DIRECTIONS FOR THIS TASK: Copy the entire listing below word for word, every line in its original order.

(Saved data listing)

━━━

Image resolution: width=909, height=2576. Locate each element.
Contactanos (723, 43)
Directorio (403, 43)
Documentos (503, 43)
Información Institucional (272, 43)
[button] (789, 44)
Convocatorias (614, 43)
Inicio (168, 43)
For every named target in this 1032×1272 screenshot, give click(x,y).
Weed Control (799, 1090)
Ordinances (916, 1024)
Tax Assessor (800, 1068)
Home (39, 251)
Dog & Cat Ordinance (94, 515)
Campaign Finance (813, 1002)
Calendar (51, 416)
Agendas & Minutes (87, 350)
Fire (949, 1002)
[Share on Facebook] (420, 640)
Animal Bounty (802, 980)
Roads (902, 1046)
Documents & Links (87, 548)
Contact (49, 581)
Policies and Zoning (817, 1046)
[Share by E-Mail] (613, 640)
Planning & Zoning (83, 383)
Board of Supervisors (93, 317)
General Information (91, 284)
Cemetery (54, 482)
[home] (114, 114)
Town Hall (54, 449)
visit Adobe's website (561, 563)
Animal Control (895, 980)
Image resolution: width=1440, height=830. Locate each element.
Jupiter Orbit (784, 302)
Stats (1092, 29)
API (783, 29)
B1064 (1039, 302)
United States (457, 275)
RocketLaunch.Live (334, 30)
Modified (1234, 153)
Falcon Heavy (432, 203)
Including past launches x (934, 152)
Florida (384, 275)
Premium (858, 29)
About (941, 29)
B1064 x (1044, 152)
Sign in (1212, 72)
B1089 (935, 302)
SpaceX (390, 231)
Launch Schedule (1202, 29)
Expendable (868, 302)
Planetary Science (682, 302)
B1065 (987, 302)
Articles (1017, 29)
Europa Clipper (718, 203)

━━━

ANSWER TO THIS EXERCISE:
Image resolution: width=909, height=2576. Locate each element.
Contactanos (723, 43)
Directorio (403, 43)
Documentos (503, 43)
Información Institucional (272, 43)
[button] (789, 44)
Convocatorias (614, 43)
Inicio (168, 43)
For every named target in this 1032×1272 screenshot, give click(x,y).
Weed Control (799, 1090)
Ordinances (916, 1024)
Tax Assessor (800, 1068)
Home (39, 251)
Dog & Cat Ordinance (94, 515)
Campaign Finance (813, 1002)
Calendar (51, 416)
Agendas & Minutes (87, 350)
Fire (949, 1002)
[Share on Facebook] (420, 640)
Animal Bounty (802, 980)
Roads (902, 1046)
Documents & Links (87, 548)
Contact (49, 581)
Policies and Zoning (817, 1046)
[Share by E-Mail] (613, 640)
Planning & Zoning (83, 383)
Board of Supervisors (93, 317)
General Information (91, 284)
Cemetery (54, 482)
[home] (114, 114)
Town Hall (54, 449)
visit Adobe's website (561, 563)
Animal Control (895, 980)
Image resolution: width=1440, height=830. Locate each element.
Jupiter Orbit (784, 302)
Stats (1092, 29)
API (783, 29)
B1064 (1039, 302)
United States (457, 275)
RocketLaunch.Live (334, 30)
Modified (1234, 153)
Falcon Heavy (432, 203)
Including past launches x (934, 152)
Florida (384, 275)
Premium (858, 29)
About (941, 29)
B1064 x (1044, 152)
Sign in (1212, 72)
B1089 (935, 302)
SpaceX (390, 231)
Launch Schedule (1202, 29)
Expendable (868, 302)
Planetary Science (682, 302)
B1065 (987, 302)
Articles (1017, 29)
Europa Clipper (718, 203)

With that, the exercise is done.